-- WHAT IS NEEDED --
Go to the line containing "This screenshot has height=433, width=599." in the records below. Repeat it and the lines after it exactly, all the way to the end.

-- Stored records --
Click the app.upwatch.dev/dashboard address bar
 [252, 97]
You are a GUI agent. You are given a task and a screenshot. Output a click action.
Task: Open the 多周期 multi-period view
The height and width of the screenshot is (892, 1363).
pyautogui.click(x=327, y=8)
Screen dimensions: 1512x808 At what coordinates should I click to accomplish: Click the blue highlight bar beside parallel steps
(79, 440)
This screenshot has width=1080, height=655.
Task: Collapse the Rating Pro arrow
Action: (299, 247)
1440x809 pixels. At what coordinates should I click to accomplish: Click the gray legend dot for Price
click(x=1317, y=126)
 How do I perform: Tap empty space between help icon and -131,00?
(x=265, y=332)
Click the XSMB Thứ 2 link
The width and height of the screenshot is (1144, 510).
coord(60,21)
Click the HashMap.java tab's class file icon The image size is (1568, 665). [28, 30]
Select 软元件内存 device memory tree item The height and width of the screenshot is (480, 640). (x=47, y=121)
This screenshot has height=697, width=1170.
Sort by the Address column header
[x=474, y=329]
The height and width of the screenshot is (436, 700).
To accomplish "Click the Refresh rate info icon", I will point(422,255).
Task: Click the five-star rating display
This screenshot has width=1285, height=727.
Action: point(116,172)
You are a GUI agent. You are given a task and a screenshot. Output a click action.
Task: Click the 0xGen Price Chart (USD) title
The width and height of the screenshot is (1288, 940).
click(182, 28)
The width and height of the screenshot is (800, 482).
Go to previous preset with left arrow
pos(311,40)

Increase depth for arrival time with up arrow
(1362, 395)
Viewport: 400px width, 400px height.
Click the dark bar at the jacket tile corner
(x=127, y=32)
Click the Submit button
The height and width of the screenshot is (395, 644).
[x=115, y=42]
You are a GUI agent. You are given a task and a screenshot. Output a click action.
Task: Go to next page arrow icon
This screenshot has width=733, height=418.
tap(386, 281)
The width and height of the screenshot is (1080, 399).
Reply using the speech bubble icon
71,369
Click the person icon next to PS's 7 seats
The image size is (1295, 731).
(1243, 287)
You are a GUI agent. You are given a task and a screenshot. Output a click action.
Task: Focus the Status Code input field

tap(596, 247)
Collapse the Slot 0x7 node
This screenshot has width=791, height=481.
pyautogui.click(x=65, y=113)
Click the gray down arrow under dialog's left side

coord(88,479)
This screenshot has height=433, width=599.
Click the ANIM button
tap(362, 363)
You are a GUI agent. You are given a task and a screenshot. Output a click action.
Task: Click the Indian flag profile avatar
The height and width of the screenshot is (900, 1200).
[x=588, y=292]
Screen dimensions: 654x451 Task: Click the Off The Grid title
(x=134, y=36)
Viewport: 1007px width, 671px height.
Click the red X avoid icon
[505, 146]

-- TASK SOLUTION --
This screenshot has height=433, width=599.
Click the ANIM button
tap(362, 363)
You are a GUI agent. You are given a task and a screenshot. Output a click action.
Task: Click the Indian flag profile avatar
The height and width of the screenshot is (900, 1200).
[x=588, y=292]
Screen dimensions: 654x451 Task: Click the Off The Grid title
(x=134, y=36)
Viewport: 1007px width, 671px height.
Click the red X avoid icon
[505, 146]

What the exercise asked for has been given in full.